The Scottish tabloid newspapers agree. “Smug, offensive and pretty damn unwelcome,” said one. Another columnist was even less impressed: “Just seven days into freedom and Kenny Richey has already created a persona that sticks in your memory . . . a bit like a freshly squeezed dog turd that sticks to your shoe.”

No wonder Eileen Richey feels scared.

Why he was on death row

Kenny Richey left Scotland in 1981 to live with his American father in Ohio. In June 1986, fire swept through his neighbour’s apartment and two-year-old Cynthia Collins died. In January 1987, Richey was convicted of arson and sentenced to death. The prosecution claimed he had started the fire in an effort to kill an ex-girlfriend in the apartment below the Collins family’s. Cynthia’s mother said she had asked Richey to babysit, which he denied, maintaining he had been asleep at home. He refused to accept a plea-bargaining deal to serve just 11 years for confessing to killing Cynthia.

He has lived through 13 dates for his execution and in 1994 was an hour away from the electric chair. He accepted a plea bargain in December to attempted involuntary manslaughter, child endangering and breaking and entering, for a failure to babysit Cynthia and breaking into a neighbour’s greenhouse. The charges are not an admission of guilt regarding arson or intent to kill.

Lifers: where are they now?

THE GUILDFORD FOUR

Gerry Conlon, 52, has undergone psychiatric treatment for posttraumatic stress disorder.

Paul Hill, 51, married Courtney Kennedy, daughter of the assassinated American attorney-general, Bobby Kennedy, and niece of John F. Kennedy. In 2000, Tony Blair apologised to the Guildford Four in a private letter to Hill’s wife.

Paddy Armstrong, 56, got caught up in the temptations of drink and gambling. He later married and settled in Dublin.

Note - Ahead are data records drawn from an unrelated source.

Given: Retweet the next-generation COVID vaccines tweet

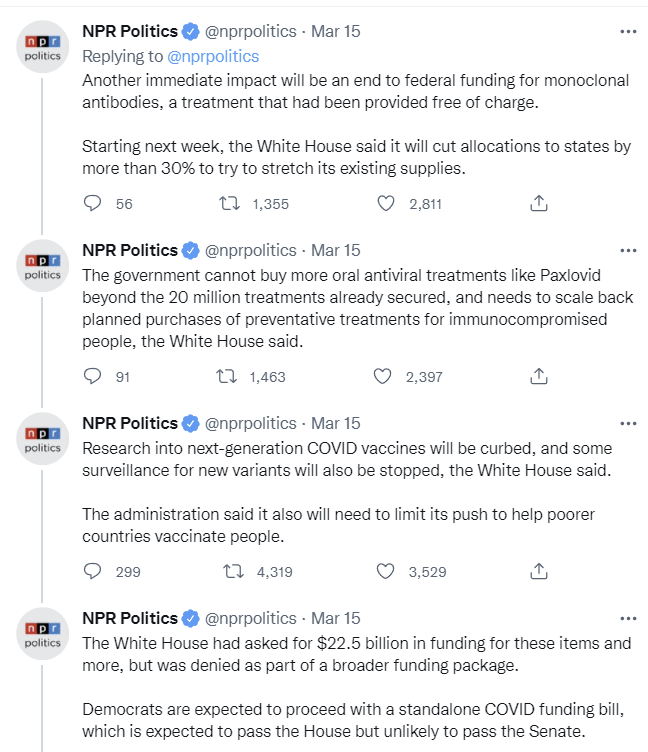Looking at the screenshot, I should [230, 572].
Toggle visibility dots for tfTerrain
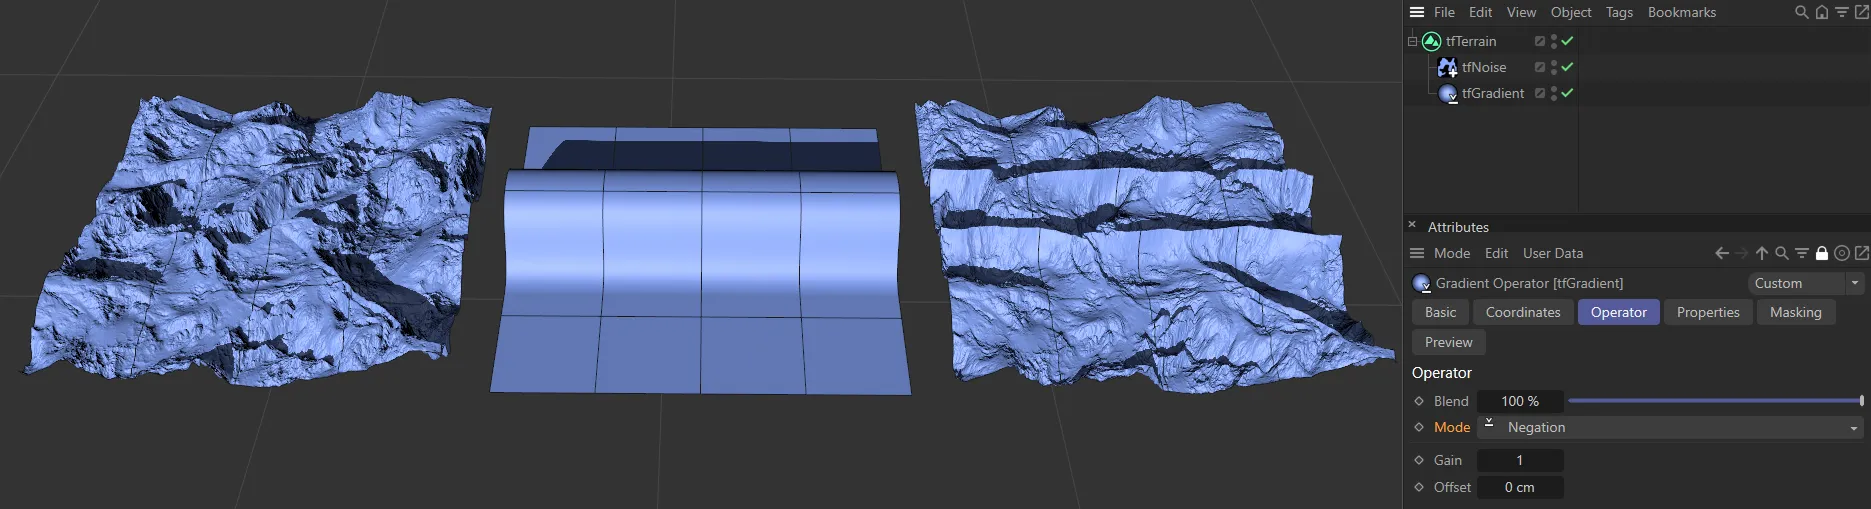This screenshot has width=1871, height=509. pyautogui.click(x=1553, y=41)
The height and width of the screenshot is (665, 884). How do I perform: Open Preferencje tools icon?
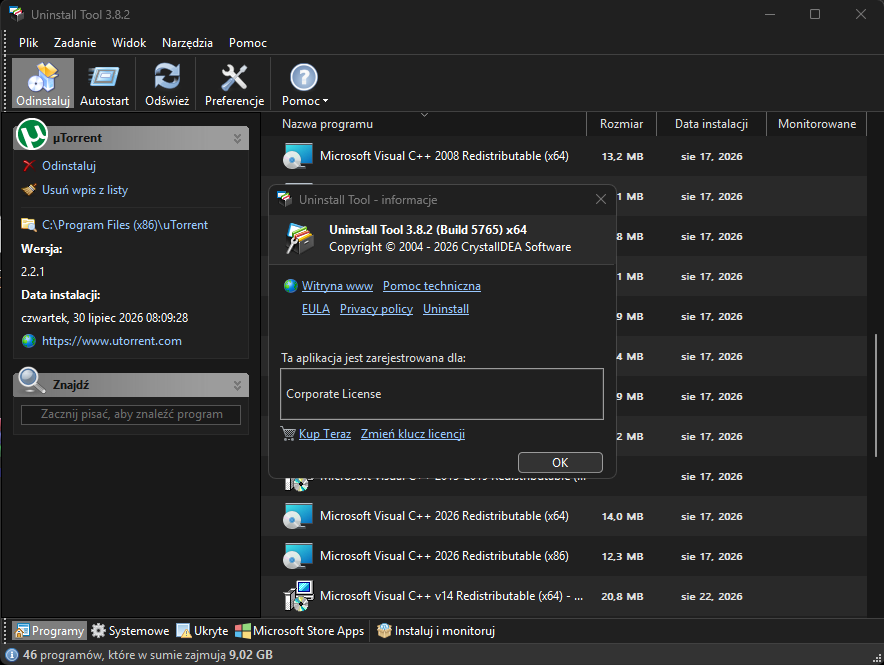pos(234,77)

Carole Richardson, 50, was Paddy Armstrong’s girlfriend when she was arrested. She was 17. She has kept a low profile since she was released and is now married with a daughter.

THE BIRMINGHAM SIX

Richard McIlkenny struggled with alcohol abuse after his release.

Patrick Hill received £1 million of compensation from the Government after years of negotiations but claimed he was “dead inside”, that “time doesn’t heal f*** all” and that he couldn’t feel anything for his children. He and his wife divorced; he now lives in Scotland with his new wife, whom he met at an event for the Miscarriages of Justice Organisation, which he set up and runs.

Gerry Hunter’s marriage ended soon after his release, although he remained friends with his ex-wife. “I’ve forgiven the police, the prison officers and even those who actually carried out the bombings. I’ve no bitterness,” he said.

Johnny Walker went home to Derry to his wife and seven children, some of whom did not recognise him. He is now happily remarried and lives in Donegal with his Finnish wife and their seven-year-old son.

Billy Power: “When I went to jail my oldest daughter was eight and my youngest three. You can’t get back those formative years. “I feel more bonded to my grandchildren than my children.”

Hugh Callaghan wrote a book – Cruel Fate: One Man’s Triumph Over Injustice – about his experience.